Case ID: nys_111/html/0050-01.html
Source: Caselaw Access Project
Author: {"author": "GAYNOR, J.", "license": "Public Domain", "url": "https://static.case.law/"}
Date Created: 2024-08-24T03:29:51.129683

ZAJDAK v. LISBON FALLS FIBER CO.
    (Supreme Court, Appellate Division, Second Department.
    June 5, 1908.)
    Master and Servant—Injuries to Servant—Actions—Question for Jury— Negligence.
    In an action by a servant for injuries inflicted by a defective pulp machine, whether the servant, who had informed the foreman of the defects and been promised repairs, was negligent in continuing at the work, held to be for the jury.
    [Ed. Note.—For cases in point, see Cent. Dig. vol. 34, Master and Servant, §§ 1089-1132.]
    Appeal from Trial Term, Queens County.
    Personal injury action by Steven Zajdak, an infant, by Joseph Zajdak, his guardian ad litem, against the Lisbon Falls Fiber Company. There was a judgment of nonsuit, and plaintiff appeals.
    Reversed.
    Argued before JENKS, HOOKER, GAYNOR, RICH, and MILLER, JJ.
    Ira B. Wheeler, for appellant.
    G. Glenn Worden, for respondent.
   GAYNOR, J.

The work of the plaintiff in the defendant’s pulp mill was to stand at the rear of a pulp machine with a stick in his hands, and taking it by one end draw the other end, which was pointed, along a roller from end to end, and in that way clear the roller of constantly accumulating pulp. Some holes had worn in the roller, and the stick would get caught in them, and in that way it would be suddenly drawn forward, and the plaintiff with it, unless he let go of it or could pull it out, as the roller, which was parallel to him, revolved away from the plaintiff. The plaintiff called the attention of the foreman thereto, and he said the roller would be repaired.

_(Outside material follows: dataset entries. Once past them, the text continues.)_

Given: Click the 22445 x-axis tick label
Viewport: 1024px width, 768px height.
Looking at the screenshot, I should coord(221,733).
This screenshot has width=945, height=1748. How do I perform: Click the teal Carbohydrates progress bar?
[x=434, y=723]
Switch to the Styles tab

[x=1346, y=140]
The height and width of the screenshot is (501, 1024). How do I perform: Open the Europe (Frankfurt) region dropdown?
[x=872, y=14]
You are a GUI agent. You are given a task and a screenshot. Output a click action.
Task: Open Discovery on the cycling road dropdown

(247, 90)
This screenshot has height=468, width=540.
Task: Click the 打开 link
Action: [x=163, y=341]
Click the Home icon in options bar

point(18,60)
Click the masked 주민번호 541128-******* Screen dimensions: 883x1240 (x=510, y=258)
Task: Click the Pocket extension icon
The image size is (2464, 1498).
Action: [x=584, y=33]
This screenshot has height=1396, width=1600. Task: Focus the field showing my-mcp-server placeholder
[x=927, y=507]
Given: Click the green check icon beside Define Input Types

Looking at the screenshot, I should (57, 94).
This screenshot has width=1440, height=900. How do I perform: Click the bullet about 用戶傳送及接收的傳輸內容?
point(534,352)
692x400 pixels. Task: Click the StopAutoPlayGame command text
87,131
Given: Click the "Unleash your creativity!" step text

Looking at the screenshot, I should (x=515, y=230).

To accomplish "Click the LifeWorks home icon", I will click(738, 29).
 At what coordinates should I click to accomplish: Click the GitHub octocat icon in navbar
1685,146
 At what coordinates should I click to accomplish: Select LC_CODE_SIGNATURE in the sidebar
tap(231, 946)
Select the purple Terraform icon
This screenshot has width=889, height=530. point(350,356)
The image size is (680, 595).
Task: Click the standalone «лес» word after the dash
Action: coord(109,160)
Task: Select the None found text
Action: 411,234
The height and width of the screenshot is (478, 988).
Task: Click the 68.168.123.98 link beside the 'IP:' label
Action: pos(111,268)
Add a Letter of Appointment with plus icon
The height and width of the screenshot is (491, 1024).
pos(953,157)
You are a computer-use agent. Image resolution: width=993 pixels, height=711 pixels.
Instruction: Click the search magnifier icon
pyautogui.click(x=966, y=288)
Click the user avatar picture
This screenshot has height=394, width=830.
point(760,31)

The stick afterwards got caught in one of the holes and as he was suddenly drawn forward and let go of it his foot slipped on the floor and he fell into the machine aud was hurt. The learned trial judge held that the cause of the fall was the slip, and nonsuited on that ground. But it was a question of fact whether the predicament of the stick was not the cause of the slip, and if it was, it, and not the slip, was the proximate cause of the fall. That the floor was wet, as it necessarily was constantly, does not matter ; it still remains that the cause of the slip was the pulling forward of the stick. The question of contributory negligence in continuing at the work was for the jury.

The judgment should be reversed.

Judgment reversed, and new trial granted; costs to abide the event. All concur.